How does three-way merge work on a query: block (rather than mapping rows)?
What’s a provenance.source = system | user | community mean for a query?

7. Validate against the 7 candidate primitives (pending Ch 29)

Currently 7 primitives. The query: block must express compositions of all 7. Walk through each shape × required primitives mapping; show the YAML for each.

If Ch 29 revises the primitive set, Ch 31’s schema must absorb the revision before locking.

Anti-patterns to reject upfront

The deliverable must NOT recommend:

Embedding raw SQL in the recipe — violates the “no raw SQL in concept-note bodies” anti-pattern (Ch 27). Recipes declare what; the engine compiles to how.
A custom Crosswalker query language — Ch 27 anti-pattern.

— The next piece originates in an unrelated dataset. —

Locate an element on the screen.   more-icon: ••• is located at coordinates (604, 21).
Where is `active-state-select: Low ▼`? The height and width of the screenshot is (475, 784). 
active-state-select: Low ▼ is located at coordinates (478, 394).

JSONata + SQL + Bases-DSL are the existing layers; don’t invent a fourth.
Schema that only works for the pivot shape — must support all 6 candidate shapes (table / list / pivot / graph / hierarchy / timeline) even if v0.1.6 only ships pivot.
Tightly coupling query: to sqlite-wasm — the schema must be substrate-neutral; the engine compiles per-mechanism.
Reinventing dbt/LookML/Cube.dev — borrow patterns, don’t fork.
Breaking changes to existing emission grammar — query: is additive; recipes without query: continue to work.
A schema so rich that recipe authors can’t author by hand — explicit non-goal; recipes are YAML by humans.

Success criteria for the deliverable

The deliverable must produce:

Cross-reference matrix — 6+ adjacent declarative-query systems (dbt, LookML, Cube, GraphQL, SPARQL CONSTRUCT, Datasette) × design dimensions (declares shape? primitives? aggregation? versioning?)
Working JSON Schema for the query: block (draft 2020-12, validates with AJV)
3-5 reference recipes (.yaml files) that validate against the schema and exercise all candidate shapes
Versioning + forward-compat plan — schema_version handling, additive-bump path to v0.1.7
Boundary verdict — data-only vs code-with-fences argued; final choice
Lifecycle integration — user_edited:true, three-way merge, provenance fields applied to query: block
Recommended changes — exact YAML fragments to add to spec/recipe.schema.json

Anchored references

Project context:

spec/recipe.schema.json — current emission grammar
concepts/query-primitives — Layer A vocabulary recipes compose
concepts/view-shapes — Layer B shapes recipes select
v0.1.6 milestone — recipe-schema additive bump task

Standards:

Adjacent declarative-query systems:

Hand-off

Write the deliverable to docs/.../zz-research/YYYY-MM-DD-challenge-31-deliverable-a-<slug>.md. Include the full JSON Schema as a fenced code block + the 3-5 reference recipes inline. After deliverable lands: integrate into spec/recipe.schema.json (additive bump); update v0.1.6 milestone tasks; flip synthesis log §9 status Ch 31 row from ⏳ to ✅; archive this brief.